The University of Washington and TSRL, Inc. are developing first-in-class small molecule antibacterials with excellent oral bioavailability and efficacy in in vivo S. aureus infection models.
Orally available tRNA Synthase Inhibitors as a differentiated treatment for methicillin-resistant staphylococcus aureus infection
MRS-2541 is a novel lead candidate antibiotic targeting Gram+ bacteria by a new mechanism of action. MRS-2541 inhibits bacterial methionyl-tRNA synthetase required for bacterial protein synthesis, which is very different from its mammalian counterpart. MRS-2541 is the result of an arduous testing cascade of over 500 compounds requiring broad-spectrum in vitro and in vivo Gram+ activity, a low resistance frequency and minimal hERG and mitochondrial toxicity.

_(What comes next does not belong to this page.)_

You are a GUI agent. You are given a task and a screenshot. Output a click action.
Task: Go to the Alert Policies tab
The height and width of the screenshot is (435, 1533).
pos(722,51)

The initial clinical indication will be acute bacterial skin and skin structure infections (ABSSSI) with clear endpoints and relatively easy enrollments. MRS-2541 is highly potent against serious pathogens such as methicillin resistant Staphylococcus aureus (MRSA), vancomycin resistant Enterococcus faecium (VRE), and Streptococcus species, with minimum inhibitory concentrations (MICs) ≤ 0.5 µg/mL, which are below those of widely used drugs such as vancomycin and linezolid. MRS-2541 has minimal cytotoxicity on mammalian cells, is well tolerated in mice at 150 mg/Kg/day, has excellent oral bioavailability, and is as efficacious as linezolid in the S. aureus and S. pyogenes thigh murine models of infection by both the oral and subcutaneous route.
The project has been supported by $6.6M in non-dilutive funding to date.